◆ **GIVEN TEXT**:
------------------------------------

2.1. Iron-Based Electrodes

The main reactions taking place at the electrode surface during electrocoagulation using iron or steel electrodes are as follows [25,29]:

$${\mathrm{Fe}}_{\left(\mathrm{s}\right)}-{ 2\mathrm{e}}^{-} \to { \mathrm{Fe}}_{\left(\mathrm{aq}\right)}^{2+} {\mathrm{E}}^{\mathrm{o}}=-0.447 \mathrm{V} \mathrm{at} \mathrm{the} \mathrm{anode}$$

(1)

$$2{\mathrm{H}}_2{\mathrm{O}+2\mathrm{e}}^{-} \to { \mathrm{H}}_2{}_{\left(\mathrm{g}\right)}{+2\mathrm{OH}}^{-} {\mathrm{E}}^{\mathrm{o}}=-0.828 \mathrm{V} \mathrm{at} \mathrm{the} \mathrm{cathode}$$

(2)

In the case of oxygen formation at the anode, further oxidation of Fe²⁺ to Fe³⁺ can be realized according to the following reaction [19,30]:

4Fe²⁺ + O₂ + 2H₂O → 4Fe³⁺ + 4OH⁻ → in alkaline conditions

(3)

$${4\mathrm{Fe}}^{2+}{+4\mathrm{H}}^{+}{+\mathrm{O}}_2\to { 4\mathrm{Fe}}^{3+}{+2\mathrm{H}}_2\mathrm{O} \to \mathrm{in} \mathrm{acidic} \mathrm{conditions}$$

(4)

Overall electro-dissolution reaction can be obtained by a combination of Equations (1) and (4) as follows:

Fe_(s) + 2H₂O → {Fe(OH)₂} + H_2(g)

(5)

{Fe(OH)₂} represents the products (Fe(OH)_2(s); FeOH⁺ + OH⁻; Fe²⁺ + 2OH⁻) generated during electro-dissolution process in bulk solution depending on pH [25]. Under the acidic condition, iron can also chemically dissolve:

Fe_(s) + 2H⁺ → Fe²⁺ + H_2(g)

(6)

------------------------------------

◆ **JOBS**:
1. Do statements (a), (b) and (c) agree with the passage on iron-based electrodes? For each, answer yes or no and quote the words of the passage that decide it.
(a) Iron can also dissolve chemically under acidic conditions.
(b) The products represented by {Fe(OH)₂} are the same at every pH.
(c) Further oxidation of Fe²⁺ to Fe³⁺ is described for the case of hydrogen formation at the anode.
2. Which products does the passage on iron-based electrodes say {Fe(OH)₂} represents? List all of them.
3. Which two electrode materials does the passage on iron-based electrodes name for electrocoagulation?

◆ **RECORD EXCERPTS**:
------------------------------------

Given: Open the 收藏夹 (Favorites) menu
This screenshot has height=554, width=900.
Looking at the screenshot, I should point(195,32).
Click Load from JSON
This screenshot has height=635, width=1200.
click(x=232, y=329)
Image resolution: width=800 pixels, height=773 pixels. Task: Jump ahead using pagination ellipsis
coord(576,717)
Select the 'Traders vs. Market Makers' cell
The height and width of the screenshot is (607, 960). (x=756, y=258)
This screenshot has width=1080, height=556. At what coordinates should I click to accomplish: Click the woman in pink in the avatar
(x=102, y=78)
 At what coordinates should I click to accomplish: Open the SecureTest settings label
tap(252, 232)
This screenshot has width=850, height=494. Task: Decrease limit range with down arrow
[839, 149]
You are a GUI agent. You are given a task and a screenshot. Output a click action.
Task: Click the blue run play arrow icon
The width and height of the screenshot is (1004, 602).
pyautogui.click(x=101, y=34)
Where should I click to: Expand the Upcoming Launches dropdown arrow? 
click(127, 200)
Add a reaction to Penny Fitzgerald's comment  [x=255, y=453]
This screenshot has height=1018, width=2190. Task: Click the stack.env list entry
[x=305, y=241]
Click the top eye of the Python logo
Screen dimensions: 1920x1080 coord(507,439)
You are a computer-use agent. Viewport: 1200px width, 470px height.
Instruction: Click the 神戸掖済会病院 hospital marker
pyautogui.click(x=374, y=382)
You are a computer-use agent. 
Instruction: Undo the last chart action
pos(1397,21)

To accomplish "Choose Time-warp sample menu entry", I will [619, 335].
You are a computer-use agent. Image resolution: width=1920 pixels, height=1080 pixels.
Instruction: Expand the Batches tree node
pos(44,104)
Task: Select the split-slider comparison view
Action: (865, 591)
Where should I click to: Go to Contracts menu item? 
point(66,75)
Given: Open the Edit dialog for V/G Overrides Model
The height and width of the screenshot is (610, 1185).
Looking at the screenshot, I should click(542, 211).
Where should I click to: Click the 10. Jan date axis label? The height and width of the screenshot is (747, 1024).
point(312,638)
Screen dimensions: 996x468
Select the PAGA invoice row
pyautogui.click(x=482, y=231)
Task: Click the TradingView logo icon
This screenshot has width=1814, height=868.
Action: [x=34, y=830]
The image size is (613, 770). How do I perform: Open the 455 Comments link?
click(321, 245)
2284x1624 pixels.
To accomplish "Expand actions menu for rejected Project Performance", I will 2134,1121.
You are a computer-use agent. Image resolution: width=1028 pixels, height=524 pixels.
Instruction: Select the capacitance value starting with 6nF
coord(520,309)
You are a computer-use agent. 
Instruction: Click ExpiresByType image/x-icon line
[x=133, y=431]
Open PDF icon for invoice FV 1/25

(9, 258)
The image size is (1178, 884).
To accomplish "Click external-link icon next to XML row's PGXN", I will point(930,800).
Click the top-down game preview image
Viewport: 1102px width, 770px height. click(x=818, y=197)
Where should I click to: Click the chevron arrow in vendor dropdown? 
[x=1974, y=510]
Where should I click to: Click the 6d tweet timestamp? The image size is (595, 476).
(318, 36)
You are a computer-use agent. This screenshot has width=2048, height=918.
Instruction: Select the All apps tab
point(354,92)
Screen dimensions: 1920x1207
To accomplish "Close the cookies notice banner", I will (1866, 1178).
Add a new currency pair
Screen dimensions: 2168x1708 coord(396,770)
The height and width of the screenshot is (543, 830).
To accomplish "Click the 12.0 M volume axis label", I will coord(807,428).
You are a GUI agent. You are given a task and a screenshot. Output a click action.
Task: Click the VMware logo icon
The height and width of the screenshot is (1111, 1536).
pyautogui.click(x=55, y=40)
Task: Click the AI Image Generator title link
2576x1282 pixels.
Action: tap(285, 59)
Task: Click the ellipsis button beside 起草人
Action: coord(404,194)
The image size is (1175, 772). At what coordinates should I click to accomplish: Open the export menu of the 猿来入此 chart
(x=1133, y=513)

------------------------------------

◆ **PER-TASK ANSWERS**:
1.
(a) Yes: "Under the acidic condition, iron can also chemically dissolve"
(b) No: "generated during electro-dissolution process in bulk solution depending on pH"
(c) No: "In the case of oxygen formation at the anode, further oxidation of Fe²⁺ to Fe³⁺ can be realized"

2. Fe(OH)₂(s); FeOH⁺ + OH⁻; Fe²⁺ + 2OH⁻

3. Iron and steel.